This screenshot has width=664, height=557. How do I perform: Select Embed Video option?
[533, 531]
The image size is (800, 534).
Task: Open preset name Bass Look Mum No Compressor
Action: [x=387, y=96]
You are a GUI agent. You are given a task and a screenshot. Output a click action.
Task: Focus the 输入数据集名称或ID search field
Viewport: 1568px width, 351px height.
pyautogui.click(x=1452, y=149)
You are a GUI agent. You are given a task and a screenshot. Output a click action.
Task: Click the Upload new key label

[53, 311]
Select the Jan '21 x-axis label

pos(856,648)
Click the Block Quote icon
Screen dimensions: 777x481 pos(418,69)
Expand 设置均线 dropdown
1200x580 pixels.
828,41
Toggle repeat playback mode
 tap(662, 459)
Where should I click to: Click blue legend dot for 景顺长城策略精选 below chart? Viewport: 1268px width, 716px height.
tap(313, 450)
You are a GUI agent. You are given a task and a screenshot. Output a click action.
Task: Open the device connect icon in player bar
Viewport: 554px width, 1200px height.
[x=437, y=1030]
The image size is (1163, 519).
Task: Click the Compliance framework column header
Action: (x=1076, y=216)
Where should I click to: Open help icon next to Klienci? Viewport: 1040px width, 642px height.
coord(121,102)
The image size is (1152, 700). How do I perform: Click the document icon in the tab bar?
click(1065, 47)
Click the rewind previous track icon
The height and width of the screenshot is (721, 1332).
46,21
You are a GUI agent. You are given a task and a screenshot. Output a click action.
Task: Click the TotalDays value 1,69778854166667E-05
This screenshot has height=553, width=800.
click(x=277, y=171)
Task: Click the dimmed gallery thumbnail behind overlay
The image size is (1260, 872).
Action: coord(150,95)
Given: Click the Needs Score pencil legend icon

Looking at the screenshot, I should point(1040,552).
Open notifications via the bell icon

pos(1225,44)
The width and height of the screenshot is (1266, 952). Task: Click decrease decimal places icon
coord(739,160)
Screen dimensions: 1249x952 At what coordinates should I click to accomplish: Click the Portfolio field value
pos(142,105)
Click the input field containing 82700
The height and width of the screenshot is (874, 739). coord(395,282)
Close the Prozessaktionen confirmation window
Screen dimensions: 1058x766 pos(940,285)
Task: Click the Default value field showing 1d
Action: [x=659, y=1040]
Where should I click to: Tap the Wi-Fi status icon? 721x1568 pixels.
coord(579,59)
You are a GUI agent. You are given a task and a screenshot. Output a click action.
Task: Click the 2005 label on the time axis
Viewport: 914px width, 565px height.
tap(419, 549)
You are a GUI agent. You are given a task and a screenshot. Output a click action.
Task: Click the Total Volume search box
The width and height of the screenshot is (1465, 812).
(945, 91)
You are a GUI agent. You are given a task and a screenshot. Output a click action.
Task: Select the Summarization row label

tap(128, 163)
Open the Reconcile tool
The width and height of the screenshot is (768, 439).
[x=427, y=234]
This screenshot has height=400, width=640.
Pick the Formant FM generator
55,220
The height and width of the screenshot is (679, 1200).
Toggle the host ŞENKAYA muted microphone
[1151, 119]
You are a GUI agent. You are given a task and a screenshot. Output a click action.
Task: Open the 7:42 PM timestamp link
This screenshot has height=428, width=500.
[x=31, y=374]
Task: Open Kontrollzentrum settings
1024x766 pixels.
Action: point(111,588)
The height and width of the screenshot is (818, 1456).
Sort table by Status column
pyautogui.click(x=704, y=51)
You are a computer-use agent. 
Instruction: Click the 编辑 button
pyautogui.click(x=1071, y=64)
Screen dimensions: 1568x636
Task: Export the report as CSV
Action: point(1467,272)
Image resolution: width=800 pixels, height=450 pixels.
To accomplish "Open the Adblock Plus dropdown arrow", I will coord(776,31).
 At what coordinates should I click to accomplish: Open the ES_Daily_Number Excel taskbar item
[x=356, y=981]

→ **What is being asked**
Reproduce, word for word, all of the entries above.

→ **Output below**
This screenshot has width=664, height=557. How do I perform: Select Embed Video option?
[533, 531]
The image size is (800, 534).
Task: Open preset name Bass Look Mum No Compressor
Action: [x=387, y=96]
You are a GUI agent. You are given a task and a screenshot. Output a click action.
Task: Focus the 输入数据集名称或ID search field
Viewport: 1568px width, 351px height.
pyautogui.click(x=1452, y=149)
You are a GUI agent. You are given a task and a screenshot. Output a click action.
Task: Click the Upload new key label

[53, 311]
Select the Jan '21 x-axis label

pos(856,648)
Click the Block Quote icon
Screen dimensions: 777x481 pos(418,69)
Expand 设置均线 dropdown
1200x580 pixels.
828,41
Toggle repeat playback mode
 tap(662, 459)
Where should I click to: Click blue legend dot for 景顺长城策略精选 below chart? Viewport: 1268px width, 716px height.
tap(313, 450)
You are a GUI agent. You are given a task and a screenshot. Output a click action.
Task: Open the device connect icon in player bar
Viewport: 554px width, 1200px height.
[x=437, y=1030]
The image size is (1163, 519).
Task: Click the Compliance framework column header
Action: (x=1076, y=216)
Where should I click to: Open help icon next to Klienci? Viewport: 1040px width, 642px height.
coord(121,102)
The image size is (1152, 700). How do I perform: Click the document icon in the tab bar?
click(1065, 47)
Click the rewind previous track icon
The height and width of the screenshot is (721, 1332).
46,21
You are a GUI agent. You are given a task and a screenshot. Output a click action.
Task: Click the TotalDays value 1,69778854166667E-05
This screenshot has height=553, width=800.
click(x=277, y=171)
Task: Click the dimmed gallery thumbnail behind overlay
The image size is (1260, 872).
Action: coord(150,95)
Given: Click the Needs Score pencil legend icon

Looking at the screenshot, I should point(1040,552).
Open notifications via the bell icon

pos(1225,44)
The width and height of the screenshot is (1266, 952). Task: Click decrease decimal places icon
coord(739,160)
Screen dimensions: 1249x952 At what coordinates should I click to accomplish: Click the Portfolio field value
pos(142,105)
Click the input field containing 82700
The height and width of the screenshot is (874, 739). coord(395,282)
Close the Prozessaktionen confirmation window
Screen dimensions: 1058x766 pos(940,285)
Task: Click the Default value field showing 1d
Action: [x=659, y=1040]
Where should I click to: Tap the Wi-Fi status icon? 721x1568 pixels.
coord(579,59)
You are a GUI agent. You are given a task and a screenshot. Output a click action.
Task: Click the 2005 label on the time axis
Viewport: 914px width, 565px height.
tap(419, 549)
You are a GUI agent. You are given a task and a screenshot. Output a click action.
Task: Click the Total Volume search box
The width and height of the screenshot is (1465, 812).
(945, 91)
You are a GUI agent. You are given a task and a screenshot. Output a click action.
Task: Select the Summarization row label

tap(128, 163)
Open the Reconcile tool
The width and height of the screenshot is (768, 439).
[x=427, y=234]
This screenshot has height=400, width=640.
Pick the Formant FM generator
55,220
The height and width of the screenshot is (679, 1200).
Toggle the host ŞENKAYA muted microphone
[1151, 119]
You are a GUI agent. You are given a task and a screenshot. Output a click action.
Task: Open the 7:42 PM timestamp link
This screenshot has height=428, width=500.
[x=31, y=374]
Task: Open Kontrollzentrum settings
1024x766 pixels.
Action: point(111,588)
The height and width of the screenshot is (818, 1456).
Sort table by Status column
pyautogui.click(x=704, y=51)
You are a computer-use agent. 
Instruction: Click the 编辑 button
pyautogui.click(x=1071, y=64)
Screen dimensions: 1568x636
Task: Export the report as CSV
Action: point(1467,272)
Image resolution: width=800 pixels, height=450 pixels.
To accomplish "Open the Adblock Plus dropdown arrow", I will coord(776,31).
 At what coordinates should I click to accomplish: Open the ES_Daily_Number Excel taskbar item
[x=356, y=981]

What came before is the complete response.